Sanae Shoji-Kawata et al are the first to pioneer a candidate therapeutic autophagy-inducing peptide, named "Tat-beclin-1". This peptide can be used alongside primary antibodies, specifically the LC3 antibody, to take a closer look at autophagic dynamics in the cell. To begin, this group started their development knowing that a human immunodeficiency virus (HIV) Nef1 complex exists that interacts with a sequence of the Beclin 1 gene to prevent autophagy. In order to determine exactly where on the Beclin 1 sequence that Nef1 binds, they performed co-immunoprecipitation assays using FLAG/HA tags on both Beclin1 and Nef and FLAG/HA primary antibodies. Once the amino acid location with the strongest affinity was determined, a cell-permeable peptide coined "Tat-beclin-1" (composed of the HIV-1 Tat protein transduction domain) was developed. A control peptide, Tat-scrambled, was created simply scrambling the sequence of the Tat-beclin-1 peptide. Using an LC3 antibody in both western blot and immunofluorescent imaging, it was clear that treatment with the Tat-beclin-1 peptide successfully induced autophagy.
Next, Sanae Shoji-Kawata et al were interested in which proteins may interact with a biotin conjugated Tat-beclin-1. Through liquid chromatography-tandem mass spectrometry, the golgi-associated plant pathogenesis-related protein 1 (GAPR-1) was identified. This finding was quite interesting, given that GAPR-1 associated with lipid rafts in the golgi apparatus membrane. Naturally, once the Tat-beclin-1 peptide had been proven to induce autophagy, the group sought out to examine the potential therapeutic effects of introducing this peptide into a disease model with a need of an autophagic response. While Tat-beclin-1 did not exhibit a notable effect in vitro in a Huntington’s disease model, it did lessen the clinical effects of neonatal mice infected with the West Nile Virus (WNV) in vivo. When compared to controls, Tat-beclin-1 peptide treated mice had reduced viral loads in the brain, and subsequently reduced mortality rates. Overall, it is clear that this peptide has a strong outlook for the field of clinical therapy and research.

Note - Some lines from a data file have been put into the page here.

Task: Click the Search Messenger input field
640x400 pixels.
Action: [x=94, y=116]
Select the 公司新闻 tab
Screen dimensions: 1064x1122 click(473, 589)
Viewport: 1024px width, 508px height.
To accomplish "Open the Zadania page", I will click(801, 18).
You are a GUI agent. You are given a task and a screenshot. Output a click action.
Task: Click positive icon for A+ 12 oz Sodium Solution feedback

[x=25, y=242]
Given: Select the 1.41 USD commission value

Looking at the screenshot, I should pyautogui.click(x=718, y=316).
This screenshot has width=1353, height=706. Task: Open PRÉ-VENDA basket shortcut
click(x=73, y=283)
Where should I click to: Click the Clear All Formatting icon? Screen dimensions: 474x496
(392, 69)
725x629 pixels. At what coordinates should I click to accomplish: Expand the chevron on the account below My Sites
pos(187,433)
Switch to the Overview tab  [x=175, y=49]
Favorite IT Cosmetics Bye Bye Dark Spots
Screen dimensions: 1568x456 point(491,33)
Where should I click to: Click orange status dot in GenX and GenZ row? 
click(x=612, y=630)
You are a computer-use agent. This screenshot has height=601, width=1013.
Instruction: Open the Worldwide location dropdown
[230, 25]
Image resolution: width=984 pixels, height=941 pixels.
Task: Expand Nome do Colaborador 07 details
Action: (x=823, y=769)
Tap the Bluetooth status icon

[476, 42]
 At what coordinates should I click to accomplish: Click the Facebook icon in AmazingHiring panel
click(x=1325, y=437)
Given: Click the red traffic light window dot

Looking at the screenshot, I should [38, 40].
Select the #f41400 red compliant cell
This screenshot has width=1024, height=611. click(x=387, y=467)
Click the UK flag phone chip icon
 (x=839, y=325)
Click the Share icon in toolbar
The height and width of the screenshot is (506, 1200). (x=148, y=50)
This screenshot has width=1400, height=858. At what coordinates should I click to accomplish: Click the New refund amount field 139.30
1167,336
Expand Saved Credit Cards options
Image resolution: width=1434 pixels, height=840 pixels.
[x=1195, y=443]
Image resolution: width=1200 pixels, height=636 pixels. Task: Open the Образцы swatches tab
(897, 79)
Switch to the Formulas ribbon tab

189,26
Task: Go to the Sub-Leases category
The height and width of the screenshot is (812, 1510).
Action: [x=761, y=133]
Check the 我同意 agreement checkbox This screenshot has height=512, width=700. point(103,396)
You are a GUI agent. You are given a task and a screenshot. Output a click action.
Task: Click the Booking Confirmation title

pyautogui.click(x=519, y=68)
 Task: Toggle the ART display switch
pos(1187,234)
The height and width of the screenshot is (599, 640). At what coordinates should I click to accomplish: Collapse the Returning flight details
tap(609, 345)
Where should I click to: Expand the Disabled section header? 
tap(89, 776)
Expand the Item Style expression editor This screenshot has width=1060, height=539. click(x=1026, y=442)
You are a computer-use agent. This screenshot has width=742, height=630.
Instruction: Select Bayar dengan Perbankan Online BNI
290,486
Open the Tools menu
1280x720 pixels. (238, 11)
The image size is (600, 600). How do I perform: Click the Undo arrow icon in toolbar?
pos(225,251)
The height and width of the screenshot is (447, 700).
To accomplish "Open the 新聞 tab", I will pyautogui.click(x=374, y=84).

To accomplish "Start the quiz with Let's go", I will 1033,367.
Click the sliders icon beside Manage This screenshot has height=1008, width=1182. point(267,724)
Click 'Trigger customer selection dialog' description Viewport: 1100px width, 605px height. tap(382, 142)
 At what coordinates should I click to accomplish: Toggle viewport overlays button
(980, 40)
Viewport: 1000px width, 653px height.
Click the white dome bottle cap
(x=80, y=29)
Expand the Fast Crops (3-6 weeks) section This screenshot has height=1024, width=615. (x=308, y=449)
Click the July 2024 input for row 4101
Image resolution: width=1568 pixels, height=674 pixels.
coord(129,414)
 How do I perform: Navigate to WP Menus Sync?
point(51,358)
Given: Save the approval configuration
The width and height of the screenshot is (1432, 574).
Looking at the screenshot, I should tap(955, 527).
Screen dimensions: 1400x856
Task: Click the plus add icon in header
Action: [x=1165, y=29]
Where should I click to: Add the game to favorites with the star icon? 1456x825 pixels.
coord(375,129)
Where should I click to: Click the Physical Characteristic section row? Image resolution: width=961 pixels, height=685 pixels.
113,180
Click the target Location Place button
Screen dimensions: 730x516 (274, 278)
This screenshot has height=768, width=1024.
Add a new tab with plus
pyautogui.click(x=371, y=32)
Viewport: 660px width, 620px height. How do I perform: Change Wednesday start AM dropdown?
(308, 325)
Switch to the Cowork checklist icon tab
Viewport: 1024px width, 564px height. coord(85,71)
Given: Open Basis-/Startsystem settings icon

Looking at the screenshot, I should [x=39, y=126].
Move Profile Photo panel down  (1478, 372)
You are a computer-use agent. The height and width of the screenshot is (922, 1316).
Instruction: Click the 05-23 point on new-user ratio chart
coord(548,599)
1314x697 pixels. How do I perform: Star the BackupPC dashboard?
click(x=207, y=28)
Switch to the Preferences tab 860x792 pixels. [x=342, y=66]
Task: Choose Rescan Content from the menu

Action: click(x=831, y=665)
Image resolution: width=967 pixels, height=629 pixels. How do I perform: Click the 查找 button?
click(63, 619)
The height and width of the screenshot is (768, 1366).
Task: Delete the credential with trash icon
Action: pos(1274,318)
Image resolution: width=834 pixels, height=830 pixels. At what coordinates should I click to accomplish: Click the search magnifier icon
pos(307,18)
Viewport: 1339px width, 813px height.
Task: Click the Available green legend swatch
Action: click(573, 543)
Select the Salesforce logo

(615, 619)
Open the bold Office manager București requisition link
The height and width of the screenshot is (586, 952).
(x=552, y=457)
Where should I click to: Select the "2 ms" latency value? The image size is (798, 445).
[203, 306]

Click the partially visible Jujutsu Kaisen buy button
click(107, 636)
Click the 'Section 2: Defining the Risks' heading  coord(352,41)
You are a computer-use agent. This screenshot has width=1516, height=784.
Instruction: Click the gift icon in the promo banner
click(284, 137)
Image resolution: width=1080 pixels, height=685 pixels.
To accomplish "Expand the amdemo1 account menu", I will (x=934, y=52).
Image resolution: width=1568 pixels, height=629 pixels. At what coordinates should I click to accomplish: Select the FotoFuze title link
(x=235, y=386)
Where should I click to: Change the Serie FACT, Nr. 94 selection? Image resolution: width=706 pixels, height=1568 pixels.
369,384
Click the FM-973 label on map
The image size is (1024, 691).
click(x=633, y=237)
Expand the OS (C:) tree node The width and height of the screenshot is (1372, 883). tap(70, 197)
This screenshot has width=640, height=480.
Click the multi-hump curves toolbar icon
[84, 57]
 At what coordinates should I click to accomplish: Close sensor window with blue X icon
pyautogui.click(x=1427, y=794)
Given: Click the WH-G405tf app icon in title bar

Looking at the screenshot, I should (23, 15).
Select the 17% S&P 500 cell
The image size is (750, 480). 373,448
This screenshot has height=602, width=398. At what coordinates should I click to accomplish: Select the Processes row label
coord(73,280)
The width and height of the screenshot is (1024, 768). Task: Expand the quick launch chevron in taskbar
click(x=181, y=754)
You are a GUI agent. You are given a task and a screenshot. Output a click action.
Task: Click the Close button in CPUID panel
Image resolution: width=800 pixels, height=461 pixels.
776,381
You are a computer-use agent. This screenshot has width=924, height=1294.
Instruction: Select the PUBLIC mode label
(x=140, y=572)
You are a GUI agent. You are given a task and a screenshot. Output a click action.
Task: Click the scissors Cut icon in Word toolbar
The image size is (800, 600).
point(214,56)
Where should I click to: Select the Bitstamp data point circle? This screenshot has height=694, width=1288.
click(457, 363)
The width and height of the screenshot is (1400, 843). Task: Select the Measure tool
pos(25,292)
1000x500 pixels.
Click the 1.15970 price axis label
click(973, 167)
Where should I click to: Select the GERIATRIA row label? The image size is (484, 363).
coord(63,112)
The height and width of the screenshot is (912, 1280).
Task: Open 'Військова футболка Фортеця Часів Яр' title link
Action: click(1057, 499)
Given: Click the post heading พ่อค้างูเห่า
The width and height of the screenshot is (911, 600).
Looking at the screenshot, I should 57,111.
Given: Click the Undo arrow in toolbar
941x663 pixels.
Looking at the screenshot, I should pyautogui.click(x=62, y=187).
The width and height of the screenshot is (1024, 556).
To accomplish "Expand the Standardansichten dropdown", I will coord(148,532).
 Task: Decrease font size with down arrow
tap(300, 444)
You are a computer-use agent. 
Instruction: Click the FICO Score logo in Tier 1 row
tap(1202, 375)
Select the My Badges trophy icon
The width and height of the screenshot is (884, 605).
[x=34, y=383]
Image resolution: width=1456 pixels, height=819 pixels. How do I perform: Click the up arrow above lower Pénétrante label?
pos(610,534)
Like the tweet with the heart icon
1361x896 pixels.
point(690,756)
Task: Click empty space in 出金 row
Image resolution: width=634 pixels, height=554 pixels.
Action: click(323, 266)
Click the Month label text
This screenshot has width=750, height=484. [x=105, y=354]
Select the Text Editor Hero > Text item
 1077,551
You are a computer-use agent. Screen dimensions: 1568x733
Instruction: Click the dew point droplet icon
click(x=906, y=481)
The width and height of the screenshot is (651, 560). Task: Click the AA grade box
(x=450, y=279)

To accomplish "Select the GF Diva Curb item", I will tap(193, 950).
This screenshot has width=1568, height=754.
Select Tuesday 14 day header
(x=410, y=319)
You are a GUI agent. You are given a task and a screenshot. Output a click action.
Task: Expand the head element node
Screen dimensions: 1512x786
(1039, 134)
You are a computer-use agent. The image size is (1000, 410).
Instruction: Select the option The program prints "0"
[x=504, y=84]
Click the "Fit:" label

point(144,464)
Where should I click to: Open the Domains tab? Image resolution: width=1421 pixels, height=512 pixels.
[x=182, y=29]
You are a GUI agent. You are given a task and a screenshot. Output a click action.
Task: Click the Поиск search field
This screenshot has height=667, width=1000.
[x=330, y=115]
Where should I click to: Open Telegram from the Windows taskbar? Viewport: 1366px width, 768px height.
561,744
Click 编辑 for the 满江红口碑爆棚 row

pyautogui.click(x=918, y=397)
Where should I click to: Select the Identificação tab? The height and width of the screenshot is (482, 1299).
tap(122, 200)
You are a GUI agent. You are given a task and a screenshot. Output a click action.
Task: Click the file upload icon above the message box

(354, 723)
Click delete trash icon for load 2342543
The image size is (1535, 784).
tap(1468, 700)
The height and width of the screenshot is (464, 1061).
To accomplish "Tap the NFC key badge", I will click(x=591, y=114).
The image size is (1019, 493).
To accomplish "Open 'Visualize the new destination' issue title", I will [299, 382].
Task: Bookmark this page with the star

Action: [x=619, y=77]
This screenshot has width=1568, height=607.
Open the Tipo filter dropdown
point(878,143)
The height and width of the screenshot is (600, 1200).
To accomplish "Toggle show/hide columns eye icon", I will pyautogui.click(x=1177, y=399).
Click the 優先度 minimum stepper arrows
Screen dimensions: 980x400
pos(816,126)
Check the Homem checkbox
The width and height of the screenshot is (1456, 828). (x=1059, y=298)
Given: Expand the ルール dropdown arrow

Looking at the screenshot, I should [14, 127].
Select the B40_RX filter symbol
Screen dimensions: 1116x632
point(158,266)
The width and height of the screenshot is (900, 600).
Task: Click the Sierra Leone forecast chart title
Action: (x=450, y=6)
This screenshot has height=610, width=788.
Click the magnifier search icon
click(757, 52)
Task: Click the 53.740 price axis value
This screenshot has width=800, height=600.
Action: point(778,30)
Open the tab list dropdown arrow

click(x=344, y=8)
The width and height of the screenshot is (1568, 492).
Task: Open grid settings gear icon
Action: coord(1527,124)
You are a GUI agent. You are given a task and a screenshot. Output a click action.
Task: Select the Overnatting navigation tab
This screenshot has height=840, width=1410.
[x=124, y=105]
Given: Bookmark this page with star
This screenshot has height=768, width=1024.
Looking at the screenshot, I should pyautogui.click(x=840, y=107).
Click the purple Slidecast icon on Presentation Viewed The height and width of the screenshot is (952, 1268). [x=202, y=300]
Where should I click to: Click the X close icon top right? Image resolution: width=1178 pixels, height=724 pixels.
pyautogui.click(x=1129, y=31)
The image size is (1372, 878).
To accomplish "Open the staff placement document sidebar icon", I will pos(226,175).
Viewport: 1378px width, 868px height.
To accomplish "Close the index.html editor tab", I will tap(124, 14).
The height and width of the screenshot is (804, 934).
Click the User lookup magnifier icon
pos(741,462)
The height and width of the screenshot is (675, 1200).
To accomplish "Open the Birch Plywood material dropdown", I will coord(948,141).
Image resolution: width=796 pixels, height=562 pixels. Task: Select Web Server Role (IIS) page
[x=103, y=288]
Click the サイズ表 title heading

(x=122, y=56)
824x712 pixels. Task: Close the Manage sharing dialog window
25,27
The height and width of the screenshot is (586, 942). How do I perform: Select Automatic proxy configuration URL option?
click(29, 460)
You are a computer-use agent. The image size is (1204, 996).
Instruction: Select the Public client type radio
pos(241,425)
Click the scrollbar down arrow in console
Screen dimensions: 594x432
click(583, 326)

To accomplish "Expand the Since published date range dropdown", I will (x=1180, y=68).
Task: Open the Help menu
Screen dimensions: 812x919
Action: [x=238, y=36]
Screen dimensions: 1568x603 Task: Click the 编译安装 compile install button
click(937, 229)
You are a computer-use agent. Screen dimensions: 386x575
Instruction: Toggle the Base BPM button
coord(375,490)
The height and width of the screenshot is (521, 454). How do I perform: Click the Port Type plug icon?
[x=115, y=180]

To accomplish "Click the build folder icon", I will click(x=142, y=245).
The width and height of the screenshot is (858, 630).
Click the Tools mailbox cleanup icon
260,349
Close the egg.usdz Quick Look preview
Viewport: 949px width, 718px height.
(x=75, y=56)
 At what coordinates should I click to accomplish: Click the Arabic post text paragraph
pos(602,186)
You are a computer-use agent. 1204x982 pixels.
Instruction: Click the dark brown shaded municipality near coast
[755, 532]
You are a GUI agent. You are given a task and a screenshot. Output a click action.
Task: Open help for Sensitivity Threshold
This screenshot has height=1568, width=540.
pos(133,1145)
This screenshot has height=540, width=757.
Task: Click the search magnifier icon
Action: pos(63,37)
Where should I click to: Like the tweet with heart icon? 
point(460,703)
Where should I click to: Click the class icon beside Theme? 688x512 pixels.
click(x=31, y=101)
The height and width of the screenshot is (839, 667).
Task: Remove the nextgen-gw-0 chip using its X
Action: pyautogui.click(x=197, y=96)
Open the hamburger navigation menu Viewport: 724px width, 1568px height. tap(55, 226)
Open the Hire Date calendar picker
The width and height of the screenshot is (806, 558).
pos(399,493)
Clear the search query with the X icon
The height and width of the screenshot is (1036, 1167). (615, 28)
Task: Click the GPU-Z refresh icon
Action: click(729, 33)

Recently, Shirakabe et al used the Tat-beclin-1 peptide along with primary antibodies in their study of Drp1-dependent mitochondrial autophagy in heart failure. Their findings were similar to the rescue effects of Sanae Shoji-Kawata et al, where they witnessed partial rescue of mitochondrial autophagy and less mitochondrial oxidative stress and heart failure in response to cardiac hypertrophy.